- _EXERCISE PROMPT_:
Select the lines of the records containing the word "computer" and list them.
**** RECORDS FOR THIS EXERCISE
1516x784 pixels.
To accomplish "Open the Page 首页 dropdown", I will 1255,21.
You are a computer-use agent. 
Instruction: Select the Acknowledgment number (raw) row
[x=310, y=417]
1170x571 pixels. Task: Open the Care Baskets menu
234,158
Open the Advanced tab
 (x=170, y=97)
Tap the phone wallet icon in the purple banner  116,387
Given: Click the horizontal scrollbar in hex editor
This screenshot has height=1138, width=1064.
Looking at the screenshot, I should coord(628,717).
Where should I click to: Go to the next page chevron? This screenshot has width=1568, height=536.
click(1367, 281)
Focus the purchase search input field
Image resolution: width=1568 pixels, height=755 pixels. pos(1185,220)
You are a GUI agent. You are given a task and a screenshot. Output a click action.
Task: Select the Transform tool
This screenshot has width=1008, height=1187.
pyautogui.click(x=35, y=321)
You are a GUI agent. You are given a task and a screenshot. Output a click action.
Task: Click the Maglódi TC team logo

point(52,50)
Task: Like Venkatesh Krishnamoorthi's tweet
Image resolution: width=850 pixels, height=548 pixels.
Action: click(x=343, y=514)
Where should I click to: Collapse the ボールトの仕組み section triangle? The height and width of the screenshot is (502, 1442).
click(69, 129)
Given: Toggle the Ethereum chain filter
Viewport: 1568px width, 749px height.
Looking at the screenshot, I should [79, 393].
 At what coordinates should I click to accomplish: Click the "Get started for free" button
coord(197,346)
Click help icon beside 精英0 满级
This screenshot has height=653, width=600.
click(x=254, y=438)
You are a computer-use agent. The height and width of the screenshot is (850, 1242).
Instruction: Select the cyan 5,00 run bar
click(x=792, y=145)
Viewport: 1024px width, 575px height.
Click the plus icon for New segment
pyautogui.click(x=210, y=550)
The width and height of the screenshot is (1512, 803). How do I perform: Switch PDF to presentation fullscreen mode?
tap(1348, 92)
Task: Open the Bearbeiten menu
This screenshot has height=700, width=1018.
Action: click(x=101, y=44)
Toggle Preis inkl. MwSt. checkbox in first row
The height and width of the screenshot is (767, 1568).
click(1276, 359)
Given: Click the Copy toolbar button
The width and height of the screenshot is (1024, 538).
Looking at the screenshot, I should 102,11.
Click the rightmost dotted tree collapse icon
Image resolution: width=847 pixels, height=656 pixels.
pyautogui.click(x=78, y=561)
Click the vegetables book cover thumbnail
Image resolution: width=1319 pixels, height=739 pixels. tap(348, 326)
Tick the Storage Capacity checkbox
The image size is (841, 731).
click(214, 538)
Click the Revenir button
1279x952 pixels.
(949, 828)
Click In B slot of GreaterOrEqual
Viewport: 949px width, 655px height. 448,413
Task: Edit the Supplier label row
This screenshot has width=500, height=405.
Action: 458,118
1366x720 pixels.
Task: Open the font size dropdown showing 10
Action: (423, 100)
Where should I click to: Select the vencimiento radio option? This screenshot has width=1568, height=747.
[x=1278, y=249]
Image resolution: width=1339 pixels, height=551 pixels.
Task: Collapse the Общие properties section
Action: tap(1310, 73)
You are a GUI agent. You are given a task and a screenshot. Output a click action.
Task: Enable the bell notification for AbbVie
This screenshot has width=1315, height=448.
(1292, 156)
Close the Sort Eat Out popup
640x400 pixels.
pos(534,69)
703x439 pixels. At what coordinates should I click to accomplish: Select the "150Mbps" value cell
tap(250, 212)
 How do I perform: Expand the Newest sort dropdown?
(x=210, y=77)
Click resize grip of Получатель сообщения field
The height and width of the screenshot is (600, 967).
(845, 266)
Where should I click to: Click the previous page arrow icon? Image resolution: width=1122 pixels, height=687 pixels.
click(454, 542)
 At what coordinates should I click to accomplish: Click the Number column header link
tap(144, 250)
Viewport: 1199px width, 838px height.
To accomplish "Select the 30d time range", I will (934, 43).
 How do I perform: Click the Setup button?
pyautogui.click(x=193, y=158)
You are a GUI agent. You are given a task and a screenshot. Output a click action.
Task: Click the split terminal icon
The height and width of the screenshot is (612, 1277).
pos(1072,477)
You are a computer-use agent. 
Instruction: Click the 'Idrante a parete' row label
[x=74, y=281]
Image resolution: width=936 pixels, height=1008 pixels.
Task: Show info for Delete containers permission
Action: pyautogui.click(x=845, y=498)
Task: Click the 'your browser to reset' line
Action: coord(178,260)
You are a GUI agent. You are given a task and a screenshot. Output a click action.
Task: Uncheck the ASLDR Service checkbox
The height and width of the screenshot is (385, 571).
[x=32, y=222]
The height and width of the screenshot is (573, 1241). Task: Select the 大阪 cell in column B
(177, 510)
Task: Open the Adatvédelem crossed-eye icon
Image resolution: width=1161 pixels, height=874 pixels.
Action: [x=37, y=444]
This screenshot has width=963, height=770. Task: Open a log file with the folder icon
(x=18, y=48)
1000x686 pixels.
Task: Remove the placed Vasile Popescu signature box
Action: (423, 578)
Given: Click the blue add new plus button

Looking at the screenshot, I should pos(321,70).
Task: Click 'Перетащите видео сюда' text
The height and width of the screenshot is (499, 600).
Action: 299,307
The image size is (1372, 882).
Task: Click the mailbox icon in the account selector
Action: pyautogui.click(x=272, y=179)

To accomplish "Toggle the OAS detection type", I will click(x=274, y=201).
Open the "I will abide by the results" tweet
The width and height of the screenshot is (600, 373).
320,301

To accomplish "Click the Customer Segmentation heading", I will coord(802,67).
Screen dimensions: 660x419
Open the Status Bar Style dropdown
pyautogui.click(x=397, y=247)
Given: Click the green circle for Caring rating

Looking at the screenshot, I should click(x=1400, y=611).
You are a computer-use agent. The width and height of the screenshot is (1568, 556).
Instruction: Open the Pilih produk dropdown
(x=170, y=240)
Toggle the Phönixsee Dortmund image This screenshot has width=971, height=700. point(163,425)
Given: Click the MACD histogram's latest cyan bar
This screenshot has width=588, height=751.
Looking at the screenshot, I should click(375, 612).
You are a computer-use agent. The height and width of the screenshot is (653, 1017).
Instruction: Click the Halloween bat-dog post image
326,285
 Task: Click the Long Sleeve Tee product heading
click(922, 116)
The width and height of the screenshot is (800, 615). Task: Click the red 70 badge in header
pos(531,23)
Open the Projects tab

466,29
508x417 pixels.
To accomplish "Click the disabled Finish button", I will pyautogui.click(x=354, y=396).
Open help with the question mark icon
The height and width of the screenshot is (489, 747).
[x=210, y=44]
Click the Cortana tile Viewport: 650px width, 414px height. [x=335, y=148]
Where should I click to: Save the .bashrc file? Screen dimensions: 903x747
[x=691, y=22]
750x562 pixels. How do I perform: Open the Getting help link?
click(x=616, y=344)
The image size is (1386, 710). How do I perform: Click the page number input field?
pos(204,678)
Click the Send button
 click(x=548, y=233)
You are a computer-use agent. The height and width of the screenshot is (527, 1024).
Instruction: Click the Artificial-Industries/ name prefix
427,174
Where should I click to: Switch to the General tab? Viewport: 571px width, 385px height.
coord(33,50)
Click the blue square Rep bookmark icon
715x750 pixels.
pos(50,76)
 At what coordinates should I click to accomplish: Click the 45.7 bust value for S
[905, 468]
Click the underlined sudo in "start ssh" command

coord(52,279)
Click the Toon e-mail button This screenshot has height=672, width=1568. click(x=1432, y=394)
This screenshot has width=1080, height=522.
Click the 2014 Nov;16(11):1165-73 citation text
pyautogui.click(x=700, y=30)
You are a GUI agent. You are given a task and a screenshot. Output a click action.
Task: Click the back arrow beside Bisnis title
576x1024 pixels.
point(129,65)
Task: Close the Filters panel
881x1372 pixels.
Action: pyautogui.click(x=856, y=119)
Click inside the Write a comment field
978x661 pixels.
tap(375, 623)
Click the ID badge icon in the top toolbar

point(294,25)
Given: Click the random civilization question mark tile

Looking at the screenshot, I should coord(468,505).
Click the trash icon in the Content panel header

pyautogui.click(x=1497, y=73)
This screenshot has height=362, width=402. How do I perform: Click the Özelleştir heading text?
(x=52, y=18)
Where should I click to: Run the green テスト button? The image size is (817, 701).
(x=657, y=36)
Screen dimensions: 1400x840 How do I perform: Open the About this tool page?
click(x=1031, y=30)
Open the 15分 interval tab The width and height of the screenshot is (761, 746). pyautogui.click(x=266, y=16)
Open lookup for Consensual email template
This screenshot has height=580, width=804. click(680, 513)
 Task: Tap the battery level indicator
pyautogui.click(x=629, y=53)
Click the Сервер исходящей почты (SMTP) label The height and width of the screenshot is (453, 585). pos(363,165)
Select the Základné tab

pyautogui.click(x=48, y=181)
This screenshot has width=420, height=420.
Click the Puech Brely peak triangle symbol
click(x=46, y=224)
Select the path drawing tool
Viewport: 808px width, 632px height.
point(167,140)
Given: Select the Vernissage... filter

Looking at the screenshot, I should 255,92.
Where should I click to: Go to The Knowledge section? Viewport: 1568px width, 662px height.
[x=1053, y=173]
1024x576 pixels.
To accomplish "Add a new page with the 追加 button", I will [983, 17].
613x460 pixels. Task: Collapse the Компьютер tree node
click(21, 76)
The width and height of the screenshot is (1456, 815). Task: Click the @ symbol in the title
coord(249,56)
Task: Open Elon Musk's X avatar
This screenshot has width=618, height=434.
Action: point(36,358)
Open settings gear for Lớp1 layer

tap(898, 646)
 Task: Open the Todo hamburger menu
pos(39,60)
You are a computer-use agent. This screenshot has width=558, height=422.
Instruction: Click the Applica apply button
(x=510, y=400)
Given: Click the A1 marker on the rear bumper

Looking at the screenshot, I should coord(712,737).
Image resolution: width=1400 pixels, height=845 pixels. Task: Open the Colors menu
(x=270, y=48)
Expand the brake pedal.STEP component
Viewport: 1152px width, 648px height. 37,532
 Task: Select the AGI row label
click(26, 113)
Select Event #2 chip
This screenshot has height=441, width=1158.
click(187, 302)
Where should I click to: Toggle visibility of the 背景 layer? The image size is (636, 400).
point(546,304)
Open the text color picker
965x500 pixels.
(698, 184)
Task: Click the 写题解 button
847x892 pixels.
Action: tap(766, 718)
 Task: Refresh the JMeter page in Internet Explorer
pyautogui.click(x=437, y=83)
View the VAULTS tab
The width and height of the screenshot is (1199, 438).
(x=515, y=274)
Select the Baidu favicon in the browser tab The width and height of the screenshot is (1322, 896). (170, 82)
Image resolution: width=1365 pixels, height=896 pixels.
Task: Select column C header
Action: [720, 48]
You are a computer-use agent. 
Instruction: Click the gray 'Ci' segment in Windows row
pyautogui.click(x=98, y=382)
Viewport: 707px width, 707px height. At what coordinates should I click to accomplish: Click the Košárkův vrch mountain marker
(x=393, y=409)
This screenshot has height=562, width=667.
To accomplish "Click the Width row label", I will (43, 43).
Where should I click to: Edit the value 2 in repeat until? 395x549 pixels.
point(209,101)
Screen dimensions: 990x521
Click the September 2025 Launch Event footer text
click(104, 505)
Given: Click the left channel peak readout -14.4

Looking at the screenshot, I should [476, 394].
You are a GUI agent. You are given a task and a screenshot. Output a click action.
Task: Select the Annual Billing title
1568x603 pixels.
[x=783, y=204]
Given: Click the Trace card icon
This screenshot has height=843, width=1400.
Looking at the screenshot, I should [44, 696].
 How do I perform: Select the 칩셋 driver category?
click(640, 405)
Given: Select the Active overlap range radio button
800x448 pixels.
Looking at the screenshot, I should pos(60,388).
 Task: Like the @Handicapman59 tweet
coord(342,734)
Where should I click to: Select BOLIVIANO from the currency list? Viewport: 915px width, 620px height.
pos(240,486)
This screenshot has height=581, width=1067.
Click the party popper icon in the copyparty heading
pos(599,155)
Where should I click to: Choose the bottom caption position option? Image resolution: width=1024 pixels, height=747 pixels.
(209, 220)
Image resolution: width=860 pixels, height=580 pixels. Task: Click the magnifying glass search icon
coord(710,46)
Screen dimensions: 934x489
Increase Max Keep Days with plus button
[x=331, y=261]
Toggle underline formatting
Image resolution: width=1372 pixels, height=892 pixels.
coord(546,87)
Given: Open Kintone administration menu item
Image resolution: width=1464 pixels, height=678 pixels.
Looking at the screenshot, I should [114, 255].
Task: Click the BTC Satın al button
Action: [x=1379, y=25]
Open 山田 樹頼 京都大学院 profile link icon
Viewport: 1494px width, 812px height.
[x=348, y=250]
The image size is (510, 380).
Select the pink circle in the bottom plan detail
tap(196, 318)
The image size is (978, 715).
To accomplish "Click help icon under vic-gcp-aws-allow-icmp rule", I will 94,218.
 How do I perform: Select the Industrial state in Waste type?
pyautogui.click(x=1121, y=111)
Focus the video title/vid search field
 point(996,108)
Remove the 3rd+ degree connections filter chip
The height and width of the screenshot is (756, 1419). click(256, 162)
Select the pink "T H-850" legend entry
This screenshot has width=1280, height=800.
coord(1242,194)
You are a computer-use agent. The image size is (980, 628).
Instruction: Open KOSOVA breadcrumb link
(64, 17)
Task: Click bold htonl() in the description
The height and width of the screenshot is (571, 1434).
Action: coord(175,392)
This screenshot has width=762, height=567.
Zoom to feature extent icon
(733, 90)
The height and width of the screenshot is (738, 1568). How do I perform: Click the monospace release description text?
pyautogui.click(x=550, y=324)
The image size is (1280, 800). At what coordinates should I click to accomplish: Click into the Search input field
********
- _SOLUTION FOR THIS TASK_:
You are a computer-use agent. 
You are a computer-use agent. The height and width of the screenshot is (850, 1242).
You are a computer-use agent. 
You are a computer-use agent. The width and height of the screenshot is (1568, 556).
You are a computer-use agent. The height and width of the screenshot is (653, 1017).
You are a computer-use agent. The height and width of the screenshot is (527, 1024).
You are a computer-use agent. This screenshot has width=558, height=422.
You are a computer-use agent. 
You are a computer-use agent. The image size is (980, 628).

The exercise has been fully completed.